Born in 1960, Pizzarelli began to play guitar at the age of six, following in the footsteps of his father, guitar legend Bucky Pizzarelli. As a child he was exposed to great music and great musicians, and clearly he had the gifts to receive those impressions and make something of them. By the time he was a young adult, he was performing with his father, and since then he has set out on a busy career, establishing a solid international reputation as both a virtuosic guitar player and an expressive singer.

Pizzarelli brings the magic of the swing band tradition to life again. His guitar stylings reach back to the heady days when Django Reinhardt played in Duke Ellington’s band—there’s dexterity, there’s intensity, there’s real joy. As a singer, you can hear the whole lineage kicked off by Louis Armstrong.

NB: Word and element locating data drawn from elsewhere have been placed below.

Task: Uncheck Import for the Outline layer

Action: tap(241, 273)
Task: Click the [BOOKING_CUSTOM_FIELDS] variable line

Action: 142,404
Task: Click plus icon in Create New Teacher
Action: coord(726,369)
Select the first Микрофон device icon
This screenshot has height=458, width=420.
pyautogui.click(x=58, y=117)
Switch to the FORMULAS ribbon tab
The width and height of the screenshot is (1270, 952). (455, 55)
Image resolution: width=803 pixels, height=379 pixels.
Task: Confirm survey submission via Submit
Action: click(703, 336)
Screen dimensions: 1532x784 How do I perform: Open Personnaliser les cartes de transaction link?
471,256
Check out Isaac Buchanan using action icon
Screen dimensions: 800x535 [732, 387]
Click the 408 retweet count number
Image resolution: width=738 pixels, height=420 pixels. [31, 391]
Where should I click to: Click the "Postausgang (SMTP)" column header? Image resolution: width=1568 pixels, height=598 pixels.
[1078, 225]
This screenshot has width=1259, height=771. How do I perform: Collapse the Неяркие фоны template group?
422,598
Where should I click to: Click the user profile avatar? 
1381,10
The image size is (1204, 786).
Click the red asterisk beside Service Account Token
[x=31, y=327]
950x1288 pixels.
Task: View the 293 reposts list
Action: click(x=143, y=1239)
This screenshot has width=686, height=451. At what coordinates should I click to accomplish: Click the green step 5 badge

Pizzarelli has often said that “Nat ‘King’ Cole is why I do what I do.” He’s also powerfully connected to Frank Sinatra—one of his many recordings is entitled Dear Mr Sinatra.

As well as an intense international touring schedule, performing with his own trio and quartet as well as with orchestras, Pizzarelli is a busy recording artist, with almost two dozen recordings to his credit. Since 2000, he has released a new CD pretty much every year, recent titles being With a Song in My Heart (Telarc 2008), Generations, a recording with his father (Arbors 2007), Dear Mr Sinatra (Telarc 2006), Knowing You (Telarc 2005), and Bossa Nova (Telarc 2004).

Pizzarelli is also a performer who embraces lively collaborations, and one of those musical relationships is with the young jazz violin virtuoso, Aaron Weinstein. Downbeat recently named him a Rising Star Violinist, a designation that is certainly borne out by his performing and recording history. When he released A Handful of Stars (Arbors) in 2005, reviewer Nat Hentoff announced it “the rebirth of the hot jazz violin.”

Weinstein has recently graduated from the Berklee College in Boston, but while he was still in high school, he led the Stéphane Grappelli Tribute Trio—voted the best high school instrumental jazz group by Downbeat in 2002. Grappelli’s influence on this young violinist is palpable, from the warmth of his tone to the elegant phrasing to the fiery speed of delivery.

Weinstein and Pizzarelli have been playing together a fair amount over the past couple of years, and it’s a match made in heaven. Both have a genuine passion for jazz classics and both are natural entertainers, easy and playful with both the music and their audiences. Just as importantly, their musical voices connect effortlessly—in much the same way that Django Reinhardt and Stéphane Grappelli’s did a couple of generations back.

In 2008, they released Blue Too, a duo recording that shows off that perfect fit. A JazzTimes review puts it this way: “Weinstein and Pizzarelli are so closely attuned to each other’s touch and tone that each collaboration flows easily, no matter how fast the tempo.” Nat Hentoff points out that even without a standard rhythm section, the music-making has lots of lift—he credits that to the fact that “swinging is as natural as breathing” for these two players.

When John Pizzarelli and Aaron Weinstein take to the stage this November, they’ll be joined by members of the Pizzarelli Quartet—John’s brother Martin Pizzarelli on bass, Anthony Tedesco on drums, and Larry Fuller at the piano. If you’re looking for a couple of hours of beautiful music played with virtuosity and heart, this concert is it.